Date and Walnut Bread Makeover
The bread recipe was a bit daunting at first, since it was originally a wheat flour and yeast recipe. I also wanted a lighter, almost dessert bread, which I find difficult to achieve using gluten-free sourdough.
I should address the walnuts and tapioca in this recipe. Ideally, nuts should be soaked and dehydrated first to neutralize enzyme inhibitors (we learned that in Fundamentals, too). But, since I was using them in a sourdough recipe, I skipped that step. My understanding is that the sourdough process does this job as well. So, either soaked or unsoaked nuts work in this recipe.
Also, some people think tapioca flour is too highly processed to be a good “real food” choice. After trying this bread, I think it would work well even with heavier flours. I might try a bit of amaranth, white buckwheat, or quinoa flour, along with brown and sweet rice flours and arrowroot. We deal with many food restrictions right now, so sometimes I make minor food choices based on what works for us, rather than worrying about the nutrient value of every ingredient. Moderation is key when it comes to these kinds of choices.
Gluten-Free Sourdough Date and Walnut Bread
- 1 cup Gluten-Free Boosted Brown Rice Starter
- 1 cup brown rice flour
- 1 cup sweet rice flour
- 1 cup tapioca flour
- 1/2 cup arrowroot flour
- 1 teaspoon guar gum
- 1/2 cup plain water kefir (or kombucha, or raw apple cider vinegar, or… )
- 1 teaspoon sea salt
- 1 cup dates, finely chopped
- 1 cup black walnuts, finely chopped
- Water, as needed
Mix together all the ingredients and add water a bit at a time (I think I needed about 1/2 cup) until you have a dough that will hold its shape, but is a bit sticky. If you prepare gluten free dough too dry, it may crumble when you roll it out. If this happens, just return it to the bowl and knead in a tiny bit more water.
Cover a cookie sheet in parchment paper. Divide the dough into 10 equal portions. Taking one portion at a time, roll into a ball as best you can, pat down on the parchment paper, then cover with another small piece of parchment and using a rolling pin, roll each “cake” until it is round and about 1/4-inch thick. Space the cakes about 1/2-inch apart. My bread cakes were about 6 to 7 inches in diameter. Cover with a dish towel and allow to rise overnight, or for at least 8 hours.
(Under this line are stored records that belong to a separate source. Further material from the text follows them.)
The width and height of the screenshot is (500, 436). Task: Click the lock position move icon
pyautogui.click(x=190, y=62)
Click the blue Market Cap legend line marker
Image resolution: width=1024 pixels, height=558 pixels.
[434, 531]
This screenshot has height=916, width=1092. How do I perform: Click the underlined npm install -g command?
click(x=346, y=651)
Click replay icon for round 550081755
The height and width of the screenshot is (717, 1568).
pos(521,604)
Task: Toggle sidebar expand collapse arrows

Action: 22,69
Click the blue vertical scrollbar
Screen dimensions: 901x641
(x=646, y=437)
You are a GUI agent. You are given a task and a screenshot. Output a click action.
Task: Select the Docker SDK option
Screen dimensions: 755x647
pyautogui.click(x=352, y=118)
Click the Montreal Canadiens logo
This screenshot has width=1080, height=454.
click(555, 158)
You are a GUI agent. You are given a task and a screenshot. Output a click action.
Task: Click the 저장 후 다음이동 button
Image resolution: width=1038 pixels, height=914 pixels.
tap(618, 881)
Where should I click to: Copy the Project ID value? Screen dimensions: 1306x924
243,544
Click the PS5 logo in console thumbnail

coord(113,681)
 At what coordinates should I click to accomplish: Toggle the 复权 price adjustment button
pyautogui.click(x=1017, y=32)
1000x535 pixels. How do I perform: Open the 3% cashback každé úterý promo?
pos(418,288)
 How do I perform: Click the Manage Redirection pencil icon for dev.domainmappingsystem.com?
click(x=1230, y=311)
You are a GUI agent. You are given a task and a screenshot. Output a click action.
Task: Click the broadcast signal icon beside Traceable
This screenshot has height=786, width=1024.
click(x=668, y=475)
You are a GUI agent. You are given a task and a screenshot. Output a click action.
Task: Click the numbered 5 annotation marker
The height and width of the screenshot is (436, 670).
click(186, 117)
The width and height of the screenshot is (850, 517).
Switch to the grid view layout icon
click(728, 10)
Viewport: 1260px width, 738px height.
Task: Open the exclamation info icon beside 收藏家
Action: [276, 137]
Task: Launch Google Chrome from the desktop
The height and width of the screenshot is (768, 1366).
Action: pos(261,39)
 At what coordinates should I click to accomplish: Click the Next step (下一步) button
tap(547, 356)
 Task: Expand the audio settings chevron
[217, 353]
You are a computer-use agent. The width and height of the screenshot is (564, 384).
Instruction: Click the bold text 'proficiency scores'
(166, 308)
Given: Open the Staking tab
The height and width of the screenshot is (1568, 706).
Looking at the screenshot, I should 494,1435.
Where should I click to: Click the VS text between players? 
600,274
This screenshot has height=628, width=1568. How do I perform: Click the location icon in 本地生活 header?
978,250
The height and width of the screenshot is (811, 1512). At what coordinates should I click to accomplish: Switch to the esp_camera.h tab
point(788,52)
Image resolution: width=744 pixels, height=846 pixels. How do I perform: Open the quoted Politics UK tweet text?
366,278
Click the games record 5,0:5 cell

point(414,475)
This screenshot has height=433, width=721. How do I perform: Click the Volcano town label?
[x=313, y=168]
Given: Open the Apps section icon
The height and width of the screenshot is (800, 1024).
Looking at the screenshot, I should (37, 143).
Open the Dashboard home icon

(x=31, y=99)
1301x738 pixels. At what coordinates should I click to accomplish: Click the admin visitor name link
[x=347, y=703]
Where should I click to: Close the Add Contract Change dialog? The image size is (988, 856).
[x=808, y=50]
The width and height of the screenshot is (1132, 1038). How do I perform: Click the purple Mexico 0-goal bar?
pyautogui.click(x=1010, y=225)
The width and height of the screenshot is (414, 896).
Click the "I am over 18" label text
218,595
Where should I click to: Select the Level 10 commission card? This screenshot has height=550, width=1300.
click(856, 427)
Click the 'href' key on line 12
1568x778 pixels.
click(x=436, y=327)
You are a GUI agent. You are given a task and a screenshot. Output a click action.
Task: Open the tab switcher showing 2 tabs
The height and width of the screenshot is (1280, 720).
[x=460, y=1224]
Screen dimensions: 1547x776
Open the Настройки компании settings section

I didn’t see much rise from my bread — much less than I expected. When I make this again, I may try rolling a few a little thicker, more like 1/2-inch. I think all the dates and nuts might have kept the sourdough from rising like it normally would have. It still turned out great!
Preheat oven to 500 degrees Fahrenheit (after all, they cooked over a fire in Bible times, right?) and bake 5 to 6 minutes or until lightly browned.
Verdict: Bible Lunch
I really enjoyed this lunch — a bowl of lentil stew with one of the cakes of bread on the side. Dipping the bread into the stew is heavenly (pun intended 🙂 )! The bread is sweet, crunchy and chewy. The soup is warm, hearty and salty. The textures and flavors compliment each other perfectly. This bread would also be delicious dipped in hummus, or maybe even with a chocolate fondue for a holiday treat? Enjoy! If you get inspired to convert any other recipes from Cooking with the Bible, I’d love to hear about it!